Search the listing for the word "agent". Copy every line where it is found.

+--

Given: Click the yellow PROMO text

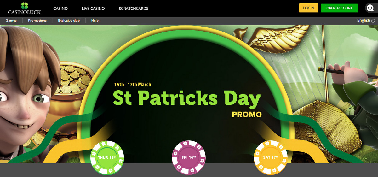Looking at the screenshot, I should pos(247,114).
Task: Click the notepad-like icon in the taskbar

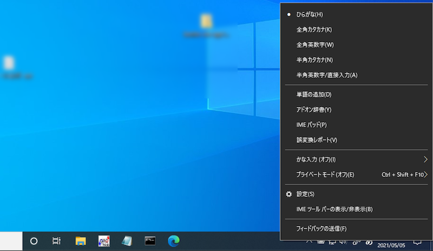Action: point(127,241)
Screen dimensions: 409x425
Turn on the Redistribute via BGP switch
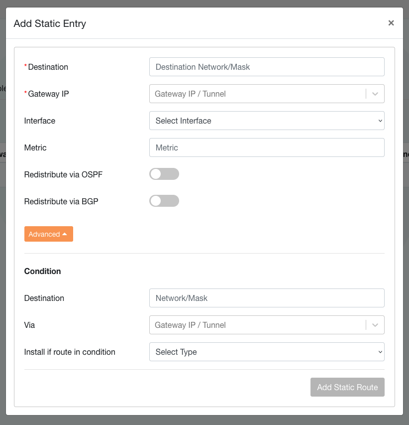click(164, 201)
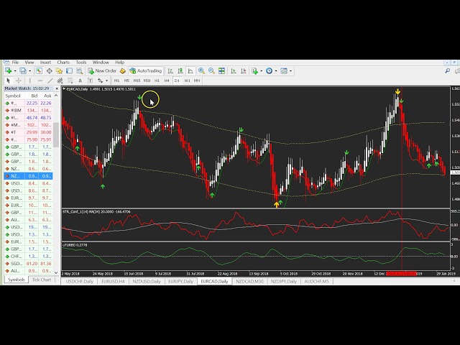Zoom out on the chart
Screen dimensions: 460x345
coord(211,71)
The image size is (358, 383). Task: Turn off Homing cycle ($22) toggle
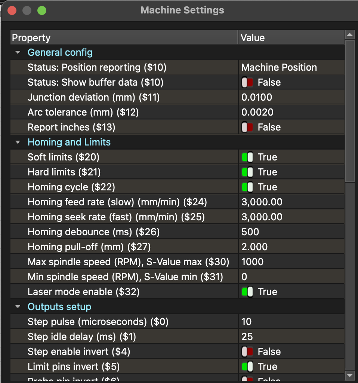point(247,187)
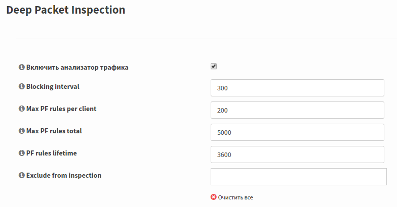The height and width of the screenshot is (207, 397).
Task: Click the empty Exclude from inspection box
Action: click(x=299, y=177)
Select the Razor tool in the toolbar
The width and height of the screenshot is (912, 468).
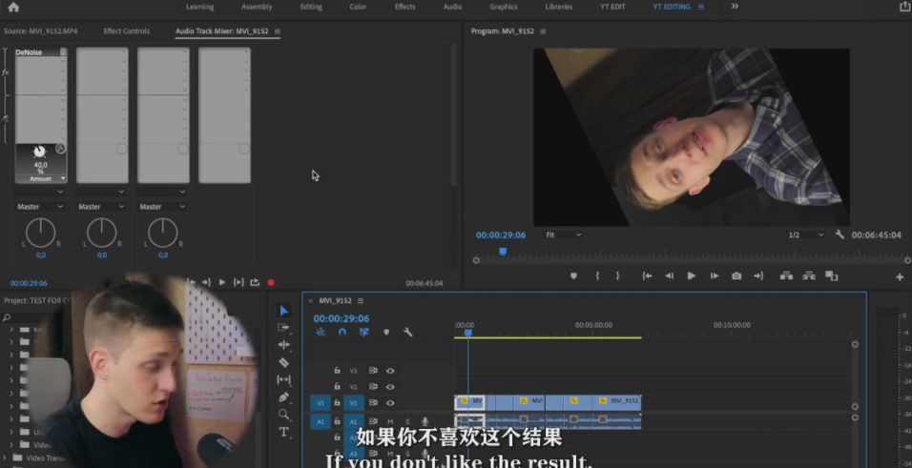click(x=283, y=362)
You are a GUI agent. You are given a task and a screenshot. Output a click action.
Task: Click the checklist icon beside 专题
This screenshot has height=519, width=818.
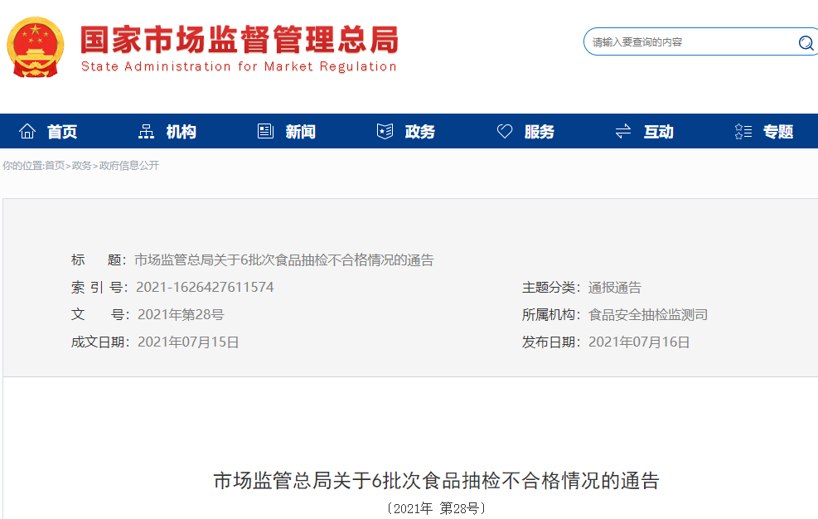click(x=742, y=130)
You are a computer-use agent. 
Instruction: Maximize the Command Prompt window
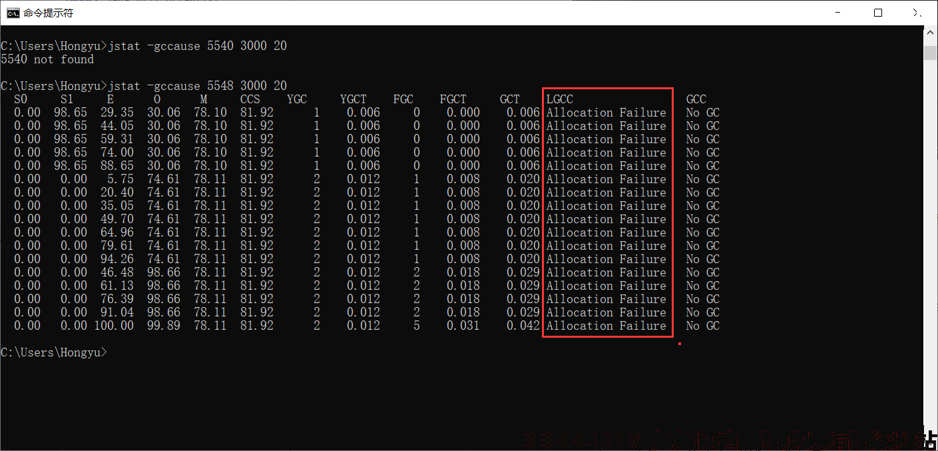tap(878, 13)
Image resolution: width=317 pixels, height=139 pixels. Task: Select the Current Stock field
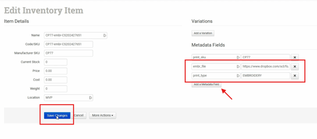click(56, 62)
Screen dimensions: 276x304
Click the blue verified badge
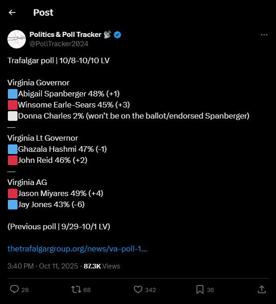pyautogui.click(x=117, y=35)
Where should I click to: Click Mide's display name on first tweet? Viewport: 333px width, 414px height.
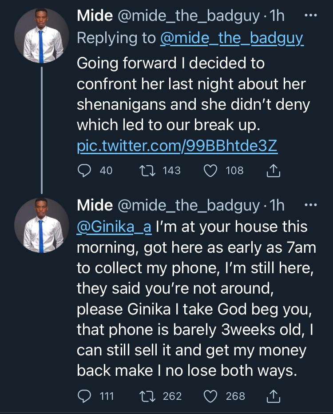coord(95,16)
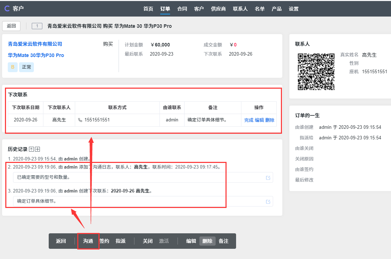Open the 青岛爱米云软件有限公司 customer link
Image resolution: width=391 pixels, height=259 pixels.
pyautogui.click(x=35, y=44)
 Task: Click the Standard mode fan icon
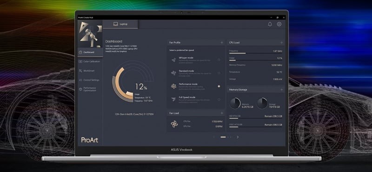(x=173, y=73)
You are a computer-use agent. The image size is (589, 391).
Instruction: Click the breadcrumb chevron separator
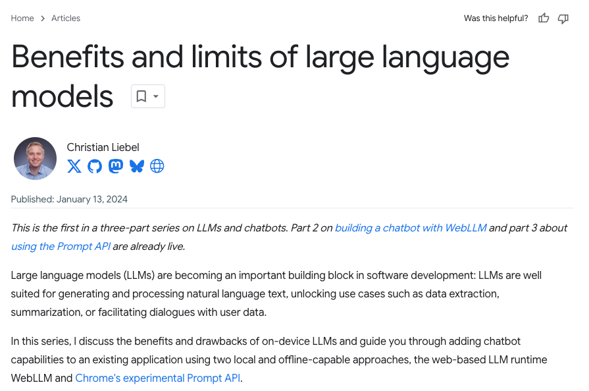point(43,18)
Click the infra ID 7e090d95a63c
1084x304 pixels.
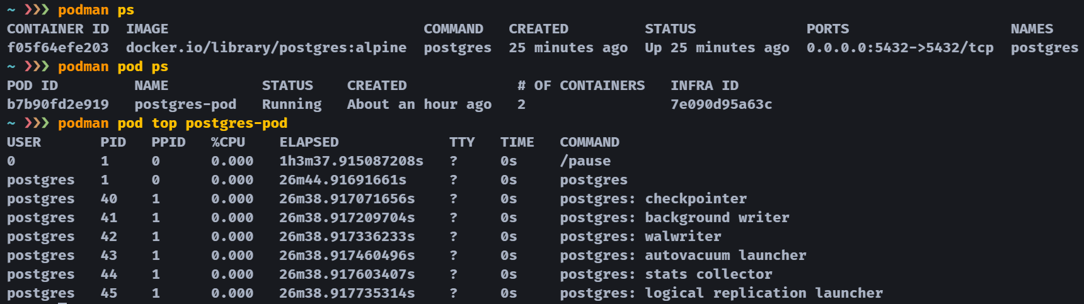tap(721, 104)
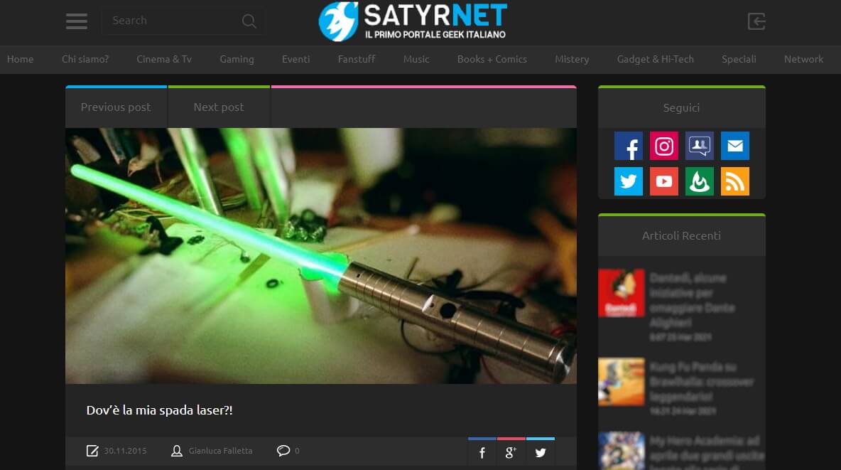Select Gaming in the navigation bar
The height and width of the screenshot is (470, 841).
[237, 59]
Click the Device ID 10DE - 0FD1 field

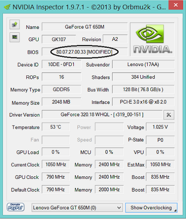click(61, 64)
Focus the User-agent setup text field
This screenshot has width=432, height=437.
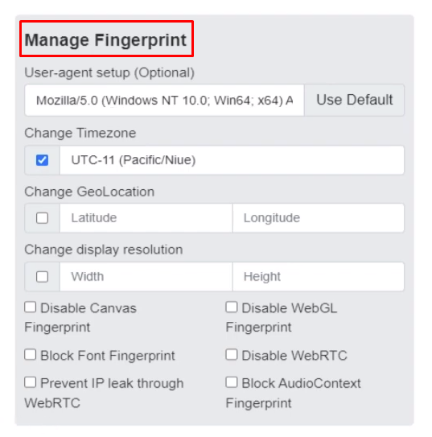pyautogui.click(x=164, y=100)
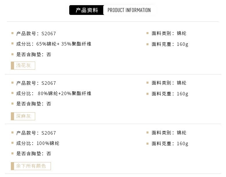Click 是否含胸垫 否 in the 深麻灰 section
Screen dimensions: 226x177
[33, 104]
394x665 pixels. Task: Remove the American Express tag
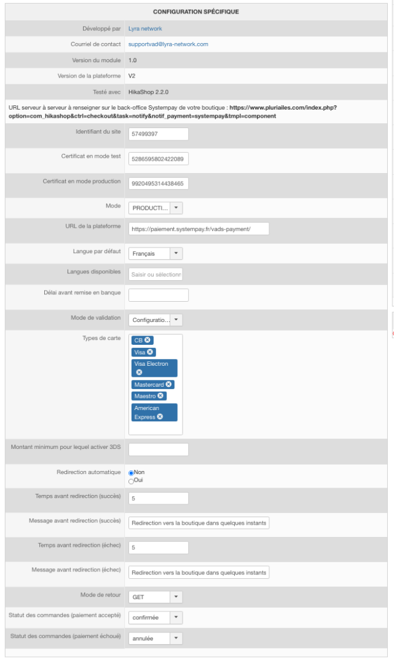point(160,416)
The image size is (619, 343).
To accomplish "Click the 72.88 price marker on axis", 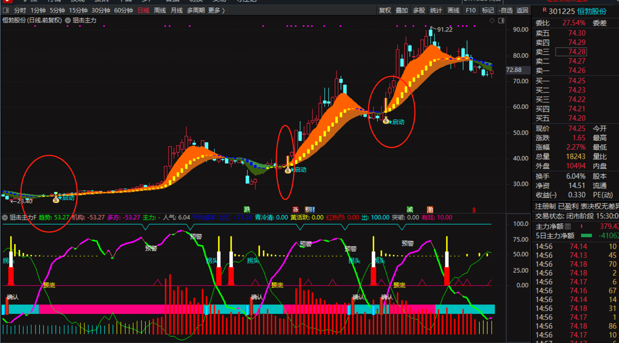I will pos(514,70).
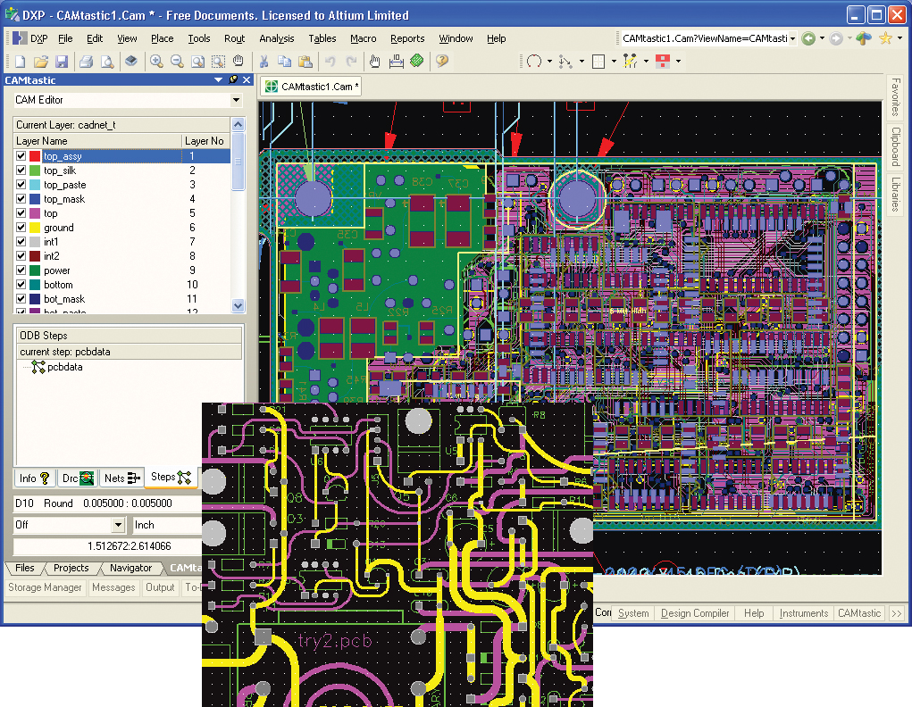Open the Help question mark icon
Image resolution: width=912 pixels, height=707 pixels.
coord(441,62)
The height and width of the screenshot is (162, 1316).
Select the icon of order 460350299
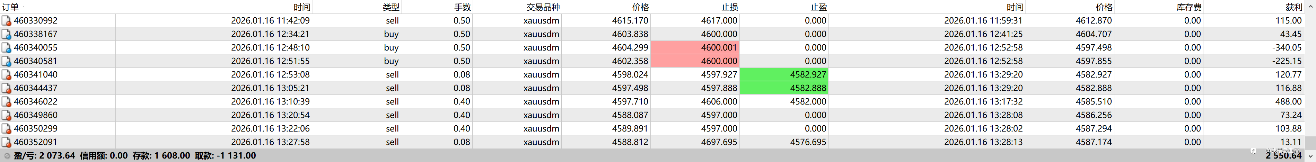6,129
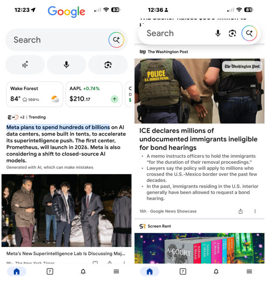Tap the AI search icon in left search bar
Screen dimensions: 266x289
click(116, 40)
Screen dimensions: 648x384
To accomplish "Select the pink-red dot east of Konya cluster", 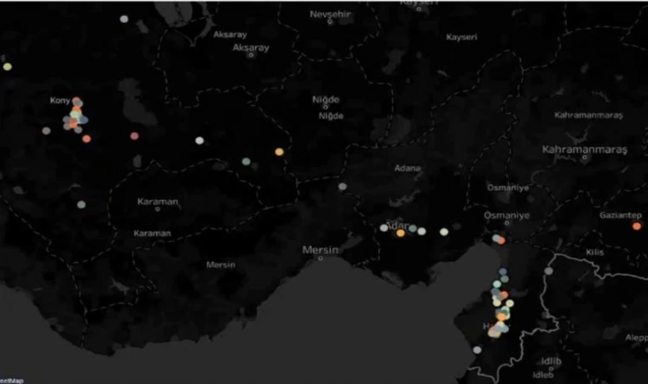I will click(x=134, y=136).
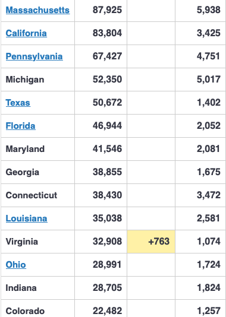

+--

Answer space:
You are a GUI agent. You are given a task and a screenshot. Output a click action.
You are a computer-use agent. 
You are a computer-use agent. The image size is (589, 391).
Focus the User-agent setup text field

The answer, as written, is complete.